Lawrence lo miró durante largo rato.
– No todo el mundo va a dejarte, Duncan.
Él sabía que su tío estaba equivocado. Casi todas las personas que le habían importado en la vida lo habían dejado. Por eso había aprendido que era mejor no encariñarse con nadie. Más seguro.
– Annie no es de las que se van. Mira su vida…
– ¿Qué sabes tú de ella?
– Lo que tú me has contado: vive con sus primas, cuida de ellas… las ayuda a pagar su educación. Y aceptó salir contigo para que su hermano no fuera a la cárcel. No es una persona que se rinda fácilmente.
Cierto, pensó Duncan. Annie era una persona seria, responsable.
– Lo de su hermano es diferente.
– No lo es y tú lo sabes. Annie te da pánico porque con ella todo es posible -suspiró Lawrence-. No dejes que lo que pasó con Valentina destroce tu vida. No vivas lamentando haberla dejado escapar, los remordimientos te comerán vivo.
– No pasará nada de eso.
– Muy bien, puedes intentar convencerte a ti mismo si quieres, pero no es verdad. Annie es lo mejor que te ha pasado, hijo.

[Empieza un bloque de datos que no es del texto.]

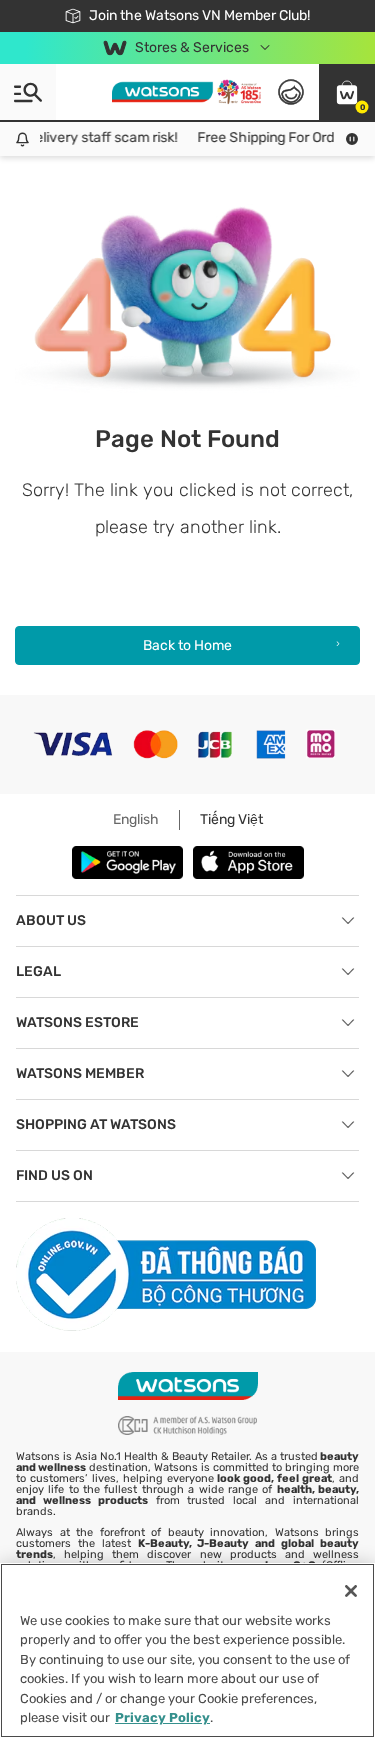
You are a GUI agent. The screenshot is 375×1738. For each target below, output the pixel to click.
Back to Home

– Annie aceptó salir conmigo para salvar a su hermano, no tiene nada que ver conmigo.
– Tal vez al principio no, pero ahora sí. Se está enamorando de ti, Duncan. Tal vez ya lo está. Y estas cosas no ocurren a menudo, yo lo sé muy bien.
Después de eso, Lawrence salió de la sala de juntas y Duncan se quedó a solas, pensativo. ¿Lamentaría dejarla escapar?, se preguntaba.
La verdad era que su tío tenía razón, Annie le daba pánico. Con ella había posibilidades, muchas posibilidades.
Pero él ya le había entregado su corazón a una persona y había un sido un tremendo error. El amor era una ilusión, una palabra que las mujeres usaban para utilizar a los hombres. Tal vez Annie era diferente, pero no sabía si quería arriesgarse.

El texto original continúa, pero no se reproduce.